Panel Asks Rove for Information on '08 Election Presentation
Friday, March 30, 2007
The House Oversight and Government Reform Committee sought more information yesterday about a presentation by a White House aide given to political appointees at the General Services Administration that discussed targeting 20 Democratic congressional candidates in the next election.
In a letter to White House political affairs director Karl Rove, the committee chairman, Rep. Henry A. Waxman (D-Calif.), asked about the Jan. 26 videoconference by Rove deputy J. Scott Jennings, which was directed to the chief of the GSA and as many as 40 agency officials stationed around the country.
Jennings's 28-page presentation included 2006 election results and listed the names of Democratic candidates considered beatable and Republican lawmakers thought to need help. At a hearing Wednesday about the GSA, Waxman said the presentation and follow-up remarks allegedly made by agency chief Lurita Alexis Doan may have violated the Hatch Act, a law that restricts federal agencies and employees from using their positions for political purposes.
In yesterday's letter, Waxman asked Rove who prepared the presentation and whether Rove or Jennings consulted with anyone about whether it might be in violation of the Hatch Act. Waxman also asked whether Rove or any members of his staff have given the same or similar PowerPoint presentations to political appointees at other government agencies.

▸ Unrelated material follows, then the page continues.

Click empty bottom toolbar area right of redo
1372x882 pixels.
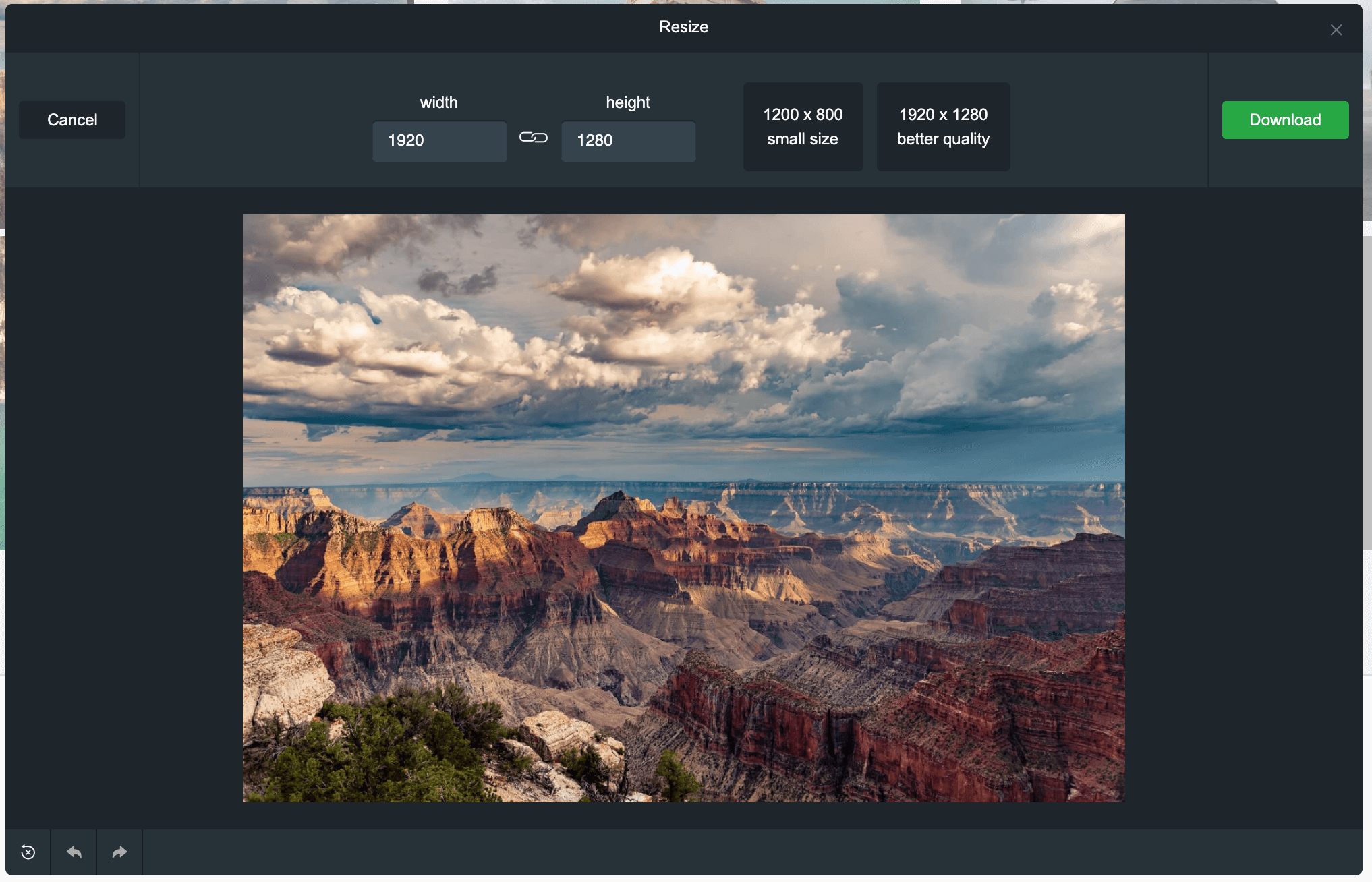[x=742, y=852]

The PowerPoint presentation was a focus of Waxman's hearing Wednesday into Doan's 10-month tenure and into allegations that she has acted inappropriately. Doan denied the allegations at the hearing.
Six political appointees at the GSA who participated in the videoconference said Doan asked at the conclusion how the agency could help GOP candidates win in the next elections, according to a letter Waxman sent to Doan.
During the hearing, Doan said at least 10 times that she does not recall asking employees to help the GOP or does not recall details about the presentation.
The matter is being investigated by the independent Office of Special Counsel.
White House spokesman Scott Stanzel said the presentation was not out of the ordinary.
"There is regular communication from the White House to political appointees throughout the administration," he said.